REQUIRED ACTION
Scan the entries and copy each line where the word "previous" is present.

DATA TO PROCESS

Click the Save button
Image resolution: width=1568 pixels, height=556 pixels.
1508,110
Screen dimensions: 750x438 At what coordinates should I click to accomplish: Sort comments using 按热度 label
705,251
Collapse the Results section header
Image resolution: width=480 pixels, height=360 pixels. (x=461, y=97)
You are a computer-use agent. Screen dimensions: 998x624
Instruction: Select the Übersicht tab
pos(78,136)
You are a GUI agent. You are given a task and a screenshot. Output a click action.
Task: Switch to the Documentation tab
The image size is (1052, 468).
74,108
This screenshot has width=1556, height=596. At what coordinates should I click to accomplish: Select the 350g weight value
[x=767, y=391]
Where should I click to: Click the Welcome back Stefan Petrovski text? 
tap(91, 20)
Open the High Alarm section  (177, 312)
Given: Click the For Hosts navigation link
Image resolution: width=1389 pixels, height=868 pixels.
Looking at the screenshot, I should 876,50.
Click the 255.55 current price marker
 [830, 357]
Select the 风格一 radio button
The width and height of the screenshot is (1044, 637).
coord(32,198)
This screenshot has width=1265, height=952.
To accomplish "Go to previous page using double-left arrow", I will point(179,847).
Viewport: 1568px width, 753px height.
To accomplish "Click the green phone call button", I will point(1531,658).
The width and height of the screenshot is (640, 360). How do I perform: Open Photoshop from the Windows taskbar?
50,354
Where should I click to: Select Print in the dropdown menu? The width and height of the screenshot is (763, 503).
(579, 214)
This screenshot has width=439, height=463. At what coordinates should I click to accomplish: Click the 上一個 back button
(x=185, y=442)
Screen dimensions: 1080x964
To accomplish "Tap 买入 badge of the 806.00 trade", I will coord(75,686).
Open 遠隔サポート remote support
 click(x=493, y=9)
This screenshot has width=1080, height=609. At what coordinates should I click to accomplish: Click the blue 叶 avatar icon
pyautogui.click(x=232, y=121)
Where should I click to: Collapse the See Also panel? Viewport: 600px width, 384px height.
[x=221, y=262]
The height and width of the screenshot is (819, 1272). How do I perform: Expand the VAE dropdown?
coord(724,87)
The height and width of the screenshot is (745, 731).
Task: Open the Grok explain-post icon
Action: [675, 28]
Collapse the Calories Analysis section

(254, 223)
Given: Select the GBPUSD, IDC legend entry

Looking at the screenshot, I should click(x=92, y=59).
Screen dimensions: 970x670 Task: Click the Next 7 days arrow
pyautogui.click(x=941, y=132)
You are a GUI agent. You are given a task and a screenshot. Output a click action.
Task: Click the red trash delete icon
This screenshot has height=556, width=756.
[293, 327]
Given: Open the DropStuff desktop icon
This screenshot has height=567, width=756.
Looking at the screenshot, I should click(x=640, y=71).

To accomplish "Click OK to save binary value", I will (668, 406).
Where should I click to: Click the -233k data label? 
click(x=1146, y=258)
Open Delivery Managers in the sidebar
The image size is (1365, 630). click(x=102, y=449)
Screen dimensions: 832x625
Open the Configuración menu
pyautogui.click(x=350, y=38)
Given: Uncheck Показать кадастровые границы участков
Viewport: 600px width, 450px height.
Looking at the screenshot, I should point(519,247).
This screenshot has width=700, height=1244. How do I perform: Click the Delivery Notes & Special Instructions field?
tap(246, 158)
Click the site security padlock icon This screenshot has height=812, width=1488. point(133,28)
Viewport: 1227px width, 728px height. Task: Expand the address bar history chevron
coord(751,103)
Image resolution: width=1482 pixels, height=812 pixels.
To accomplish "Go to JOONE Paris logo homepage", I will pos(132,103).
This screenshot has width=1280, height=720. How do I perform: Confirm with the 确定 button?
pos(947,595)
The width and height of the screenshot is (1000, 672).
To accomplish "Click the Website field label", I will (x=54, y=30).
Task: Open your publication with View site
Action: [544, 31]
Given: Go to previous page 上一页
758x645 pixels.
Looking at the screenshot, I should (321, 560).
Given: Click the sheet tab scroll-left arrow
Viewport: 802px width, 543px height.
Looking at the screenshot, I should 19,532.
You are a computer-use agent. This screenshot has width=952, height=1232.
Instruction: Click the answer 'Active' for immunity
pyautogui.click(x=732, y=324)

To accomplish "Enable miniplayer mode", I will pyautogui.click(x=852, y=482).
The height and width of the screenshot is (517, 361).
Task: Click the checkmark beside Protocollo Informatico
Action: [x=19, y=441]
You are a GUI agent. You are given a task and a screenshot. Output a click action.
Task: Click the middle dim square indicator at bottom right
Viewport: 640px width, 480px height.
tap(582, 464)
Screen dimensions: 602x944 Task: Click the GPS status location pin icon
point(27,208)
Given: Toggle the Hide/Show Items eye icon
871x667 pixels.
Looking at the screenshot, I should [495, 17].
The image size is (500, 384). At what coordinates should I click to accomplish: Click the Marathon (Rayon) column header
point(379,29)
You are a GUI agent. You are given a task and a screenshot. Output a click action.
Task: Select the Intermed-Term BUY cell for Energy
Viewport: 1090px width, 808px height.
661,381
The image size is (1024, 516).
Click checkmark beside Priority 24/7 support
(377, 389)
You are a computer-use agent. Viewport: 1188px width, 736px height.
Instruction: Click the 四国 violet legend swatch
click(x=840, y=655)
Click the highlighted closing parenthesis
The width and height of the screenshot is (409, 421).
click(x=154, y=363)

OUTPUT OF THE TASK
To accomplish "Go to previous page using double-left arrow", I will point(179,847).
Given: Go to previous page 上一页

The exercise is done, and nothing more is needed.